Other wall-based works in nativemanson attest to Jafa’s inventive use of diverse mediums. Untitled_Grid, Sprüth Magers (2024) explodes his image bank across an entire wall, creating clusters of meaning that center Black life amid the backdrop of twentieth and twenty-first-century cultural touchstones. Like notes in a musical composition, Jafa’s original photographs mingle with appropriated images, posters and artwork, each presented in an artist-designed frame reminiscent of his industrial rails.
In paintings such as Blue Silence (2024), Jafa’s punctuated use of found images takes a new form; connected by passages of thick black brushstrokes and impasto are a worn, halo-like cover of Miles Davis’s In a Silent Way (a portrait shot by photographer Lee Friedlander) opposite the cover of LeRoi Jones’ book Blues People and part of a “Xenomorph” head from the movie Alien, originally conceived from designs by the artist H. R. Giger. Epic Fail (2024) similarly overlays musical and artistic references, but employs a much different means of production. Picking up the vehicular theme from elsewhere in the show, vinyl car wraps are stretched over aluminum panel—the same wraps installed on Teslas and other cars across Los Angeles. At the center of a large periwinkle-blue field, Jafa reproduces two artworks that picture a type of failure, and were also used by famous bands: William Rimmer’s 1870 fallen-angel figure, Evening (The Fall of Day) —altered to become Led Zeppelin’s logo—and James Earle Fraser’s sculpture End of the Trail (1893), depicting a defeated Native American figure on horseback, later adapted for the cover of the Beach Boys’ 1971 album, Surf’s Up.

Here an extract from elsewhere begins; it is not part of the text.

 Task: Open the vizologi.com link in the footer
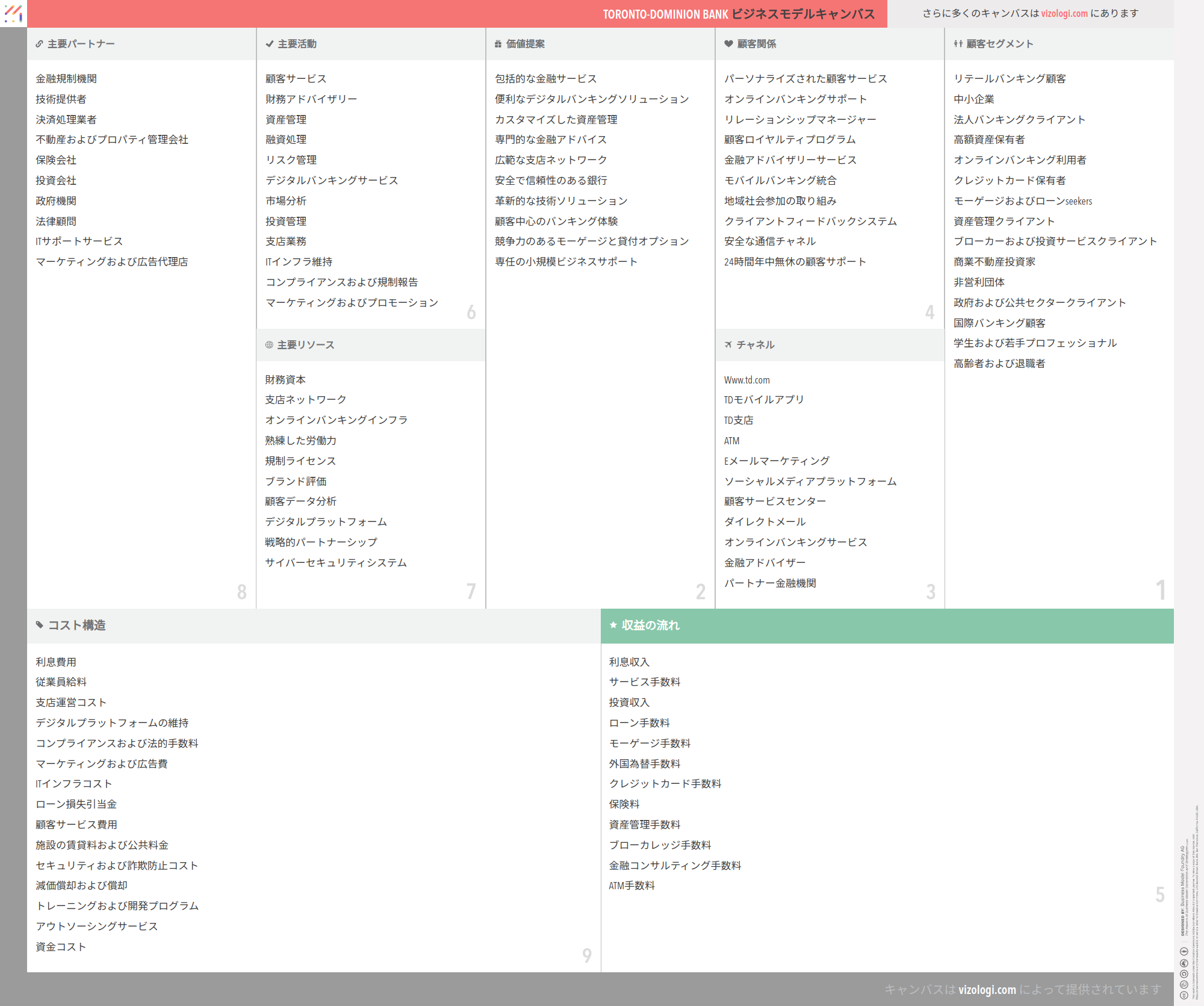[987, 989]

Epic Fail, like all works in nativemanson and throughout Jafa’s growing oeuvre, emphasizes his virtuosic use of associative meaning, whether through collected images or his own staged interventions. Bold and revelatory in their depiction of Black cultural production, Jafa's works across various media continue to drive conversations in contemporary art today.

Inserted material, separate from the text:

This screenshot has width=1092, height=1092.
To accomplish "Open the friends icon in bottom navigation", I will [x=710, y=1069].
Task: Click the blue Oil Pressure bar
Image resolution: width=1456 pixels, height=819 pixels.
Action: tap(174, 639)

Arthur Jafa (*1960, Tupelo, Mississippi) lives and works in Los Angeles. Jafa’s films have been presented at the Los Angeles, New York and Black Star Film Festivals, and recent solo exhibitions of his artwork include Museum of Contemporary Art, Chicago (2024), LUMA Foundation, Arles (2023), Louisiana Museum, Humblebæk and Glenstone, Potomac, MD (both 2021), Fundação Serralves, Porto and Musée d’art contemporain de Montreal (both 2020), Moderna Museet, Stockholm (2019), Museum of Contemporary Art, Denver and Julia Stoschek Foundation, Berlin (both 2018), and Serpentine Gallery, London (2017). Selected group exhibitions include Fondation Beyeler, Riehen, The Modern Art Museum, Fort Worth and Schirn Kunsthalle, Frankfurt am Main (all 2024), Smithsonian American Art Museum, Pinakothek der Moderne, Munich, Baltimore Museum of Art and 14th Gwangju Biennale (all 2023), Musée national des beaux-arts, Québec, Aspen Art Museum and Bangkok Art Biennale (all 2022), and Art Gallery of New South Wales, Sydney, Los Angeles County Museum of Art, Brooklyn Museum, New York, New Museum, New York and Institute of Contemporary Art, Boston (all 2021). In 2019, he received the Golden Lion at the 58th Venice Biennale.